(Stored data)
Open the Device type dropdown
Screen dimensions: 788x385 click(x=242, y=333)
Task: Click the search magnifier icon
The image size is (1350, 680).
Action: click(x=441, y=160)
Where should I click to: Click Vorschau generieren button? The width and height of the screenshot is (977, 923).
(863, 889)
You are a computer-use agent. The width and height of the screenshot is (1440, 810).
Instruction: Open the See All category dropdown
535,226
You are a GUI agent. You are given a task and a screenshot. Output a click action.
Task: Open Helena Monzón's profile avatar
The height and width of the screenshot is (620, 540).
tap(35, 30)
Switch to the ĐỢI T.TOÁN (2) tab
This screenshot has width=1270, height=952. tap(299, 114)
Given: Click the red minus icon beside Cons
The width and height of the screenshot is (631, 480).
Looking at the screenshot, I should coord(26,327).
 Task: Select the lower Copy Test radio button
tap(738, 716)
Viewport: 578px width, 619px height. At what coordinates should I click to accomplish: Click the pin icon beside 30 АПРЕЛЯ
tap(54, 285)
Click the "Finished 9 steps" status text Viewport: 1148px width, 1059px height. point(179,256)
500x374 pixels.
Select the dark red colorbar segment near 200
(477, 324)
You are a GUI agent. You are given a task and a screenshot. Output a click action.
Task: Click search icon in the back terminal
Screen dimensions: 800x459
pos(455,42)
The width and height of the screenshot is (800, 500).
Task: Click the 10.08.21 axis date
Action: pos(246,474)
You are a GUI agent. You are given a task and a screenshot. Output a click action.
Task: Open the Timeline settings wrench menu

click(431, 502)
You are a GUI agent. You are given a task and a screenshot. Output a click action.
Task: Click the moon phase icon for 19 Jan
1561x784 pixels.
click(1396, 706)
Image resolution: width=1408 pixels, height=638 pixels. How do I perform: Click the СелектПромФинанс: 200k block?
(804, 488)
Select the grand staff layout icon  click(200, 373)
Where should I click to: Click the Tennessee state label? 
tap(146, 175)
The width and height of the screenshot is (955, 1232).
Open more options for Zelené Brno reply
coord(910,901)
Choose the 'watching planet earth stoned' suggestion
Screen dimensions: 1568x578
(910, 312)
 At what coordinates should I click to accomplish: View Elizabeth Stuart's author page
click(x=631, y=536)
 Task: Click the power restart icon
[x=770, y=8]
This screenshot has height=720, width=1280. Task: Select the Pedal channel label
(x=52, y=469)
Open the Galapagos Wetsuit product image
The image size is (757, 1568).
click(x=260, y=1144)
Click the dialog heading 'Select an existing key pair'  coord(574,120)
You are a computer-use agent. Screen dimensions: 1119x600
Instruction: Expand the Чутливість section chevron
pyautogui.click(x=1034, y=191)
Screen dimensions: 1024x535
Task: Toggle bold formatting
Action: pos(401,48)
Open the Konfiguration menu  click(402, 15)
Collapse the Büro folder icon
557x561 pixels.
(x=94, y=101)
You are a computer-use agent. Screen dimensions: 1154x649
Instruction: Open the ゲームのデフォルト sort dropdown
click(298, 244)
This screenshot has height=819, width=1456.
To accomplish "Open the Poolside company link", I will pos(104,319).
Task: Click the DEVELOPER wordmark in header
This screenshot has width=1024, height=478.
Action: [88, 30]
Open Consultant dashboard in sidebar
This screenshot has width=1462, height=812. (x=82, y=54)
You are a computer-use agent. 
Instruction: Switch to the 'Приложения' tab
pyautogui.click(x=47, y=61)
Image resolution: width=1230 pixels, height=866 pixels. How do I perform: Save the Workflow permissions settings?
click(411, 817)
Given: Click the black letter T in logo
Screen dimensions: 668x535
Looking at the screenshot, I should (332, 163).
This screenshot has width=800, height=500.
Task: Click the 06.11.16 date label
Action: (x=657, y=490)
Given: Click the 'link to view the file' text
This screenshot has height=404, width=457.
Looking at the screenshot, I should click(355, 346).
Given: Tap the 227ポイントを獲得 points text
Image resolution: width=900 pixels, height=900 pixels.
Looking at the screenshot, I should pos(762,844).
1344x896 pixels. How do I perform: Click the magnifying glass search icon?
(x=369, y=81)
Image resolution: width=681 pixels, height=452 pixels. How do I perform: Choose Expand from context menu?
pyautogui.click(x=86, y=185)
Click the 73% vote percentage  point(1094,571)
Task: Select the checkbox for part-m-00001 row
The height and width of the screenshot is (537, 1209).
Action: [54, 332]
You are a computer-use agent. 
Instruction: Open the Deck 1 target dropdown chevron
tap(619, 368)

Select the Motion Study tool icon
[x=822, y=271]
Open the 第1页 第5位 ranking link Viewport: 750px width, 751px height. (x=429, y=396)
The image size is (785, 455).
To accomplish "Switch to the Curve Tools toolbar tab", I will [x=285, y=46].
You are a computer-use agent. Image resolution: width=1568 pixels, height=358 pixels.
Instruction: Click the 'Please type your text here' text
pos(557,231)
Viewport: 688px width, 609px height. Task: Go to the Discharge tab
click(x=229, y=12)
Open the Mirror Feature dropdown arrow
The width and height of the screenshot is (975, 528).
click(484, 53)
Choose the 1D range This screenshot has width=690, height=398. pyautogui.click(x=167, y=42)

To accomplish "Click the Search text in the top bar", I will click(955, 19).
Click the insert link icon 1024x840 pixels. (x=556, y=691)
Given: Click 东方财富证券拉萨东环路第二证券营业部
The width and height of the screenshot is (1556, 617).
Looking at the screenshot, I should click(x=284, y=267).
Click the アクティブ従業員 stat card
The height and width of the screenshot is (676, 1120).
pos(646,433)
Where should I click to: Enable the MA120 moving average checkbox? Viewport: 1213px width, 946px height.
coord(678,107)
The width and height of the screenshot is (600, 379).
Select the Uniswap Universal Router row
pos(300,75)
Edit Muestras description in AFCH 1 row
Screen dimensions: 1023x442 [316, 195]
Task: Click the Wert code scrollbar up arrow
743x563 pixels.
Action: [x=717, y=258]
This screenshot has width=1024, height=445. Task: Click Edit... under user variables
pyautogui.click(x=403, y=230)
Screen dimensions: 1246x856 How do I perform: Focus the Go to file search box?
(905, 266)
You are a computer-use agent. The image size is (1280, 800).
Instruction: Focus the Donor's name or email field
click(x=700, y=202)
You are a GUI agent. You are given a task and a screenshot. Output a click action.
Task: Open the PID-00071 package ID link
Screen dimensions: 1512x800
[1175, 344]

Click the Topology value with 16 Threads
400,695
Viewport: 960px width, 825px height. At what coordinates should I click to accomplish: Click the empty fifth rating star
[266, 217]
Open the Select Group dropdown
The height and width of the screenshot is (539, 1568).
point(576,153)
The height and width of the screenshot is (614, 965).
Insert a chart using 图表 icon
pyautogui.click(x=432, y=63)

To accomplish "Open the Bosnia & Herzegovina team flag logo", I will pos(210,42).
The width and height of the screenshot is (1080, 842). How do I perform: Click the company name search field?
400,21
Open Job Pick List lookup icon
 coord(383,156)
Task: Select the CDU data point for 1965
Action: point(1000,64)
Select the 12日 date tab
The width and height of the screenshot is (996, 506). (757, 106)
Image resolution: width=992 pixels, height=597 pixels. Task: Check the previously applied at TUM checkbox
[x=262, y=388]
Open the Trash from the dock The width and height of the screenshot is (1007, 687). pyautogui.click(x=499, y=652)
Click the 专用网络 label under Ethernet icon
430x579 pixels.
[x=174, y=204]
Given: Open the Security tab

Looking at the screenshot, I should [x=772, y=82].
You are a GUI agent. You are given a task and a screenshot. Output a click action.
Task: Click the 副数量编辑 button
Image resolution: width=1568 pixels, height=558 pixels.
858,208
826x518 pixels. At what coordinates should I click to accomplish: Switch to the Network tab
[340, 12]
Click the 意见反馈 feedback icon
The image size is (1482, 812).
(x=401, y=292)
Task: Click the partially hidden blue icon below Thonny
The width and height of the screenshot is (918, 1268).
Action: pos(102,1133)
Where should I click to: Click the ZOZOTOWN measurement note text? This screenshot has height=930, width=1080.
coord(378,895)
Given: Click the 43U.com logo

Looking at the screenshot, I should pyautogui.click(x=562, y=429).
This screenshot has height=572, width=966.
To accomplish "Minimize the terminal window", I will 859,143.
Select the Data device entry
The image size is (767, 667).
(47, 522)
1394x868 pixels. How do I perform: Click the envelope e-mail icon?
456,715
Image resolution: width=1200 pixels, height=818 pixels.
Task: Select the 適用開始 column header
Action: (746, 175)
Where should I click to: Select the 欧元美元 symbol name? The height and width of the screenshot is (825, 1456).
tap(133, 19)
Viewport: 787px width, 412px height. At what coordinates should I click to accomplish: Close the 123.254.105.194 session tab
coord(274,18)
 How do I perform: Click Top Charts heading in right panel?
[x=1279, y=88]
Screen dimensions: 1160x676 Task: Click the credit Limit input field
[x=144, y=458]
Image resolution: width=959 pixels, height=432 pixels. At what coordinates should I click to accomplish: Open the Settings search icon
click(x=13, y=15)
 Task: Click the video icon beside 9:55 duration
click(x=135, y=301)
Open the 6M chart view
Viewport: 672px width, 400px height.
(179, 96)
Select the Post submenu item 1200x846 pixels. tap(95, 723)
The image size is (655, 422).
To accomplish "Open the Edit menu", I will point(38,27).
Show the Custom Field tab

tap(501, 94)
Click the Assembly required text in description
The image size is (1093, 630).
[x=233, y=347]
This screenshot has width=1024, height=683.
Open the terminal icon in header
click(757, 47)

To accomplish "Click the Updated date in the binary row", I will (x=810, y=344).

AIM OF THE EXERCISE:
Return, in full, every line of these entries that holds "link".

REPLY TO THE EXERCISE:
To accomplish "Open the Poolside company link", I will pos(104,319).
Given: Click the 'link to view the file' text
Open the 第1页 第5位 ranking link Viewport: 750px width, 751px height. (x=429, y=396)
Click the insert link icon 1024x840 pixels. (x=556, y=691)
Task: Open the PID-00071 package ID link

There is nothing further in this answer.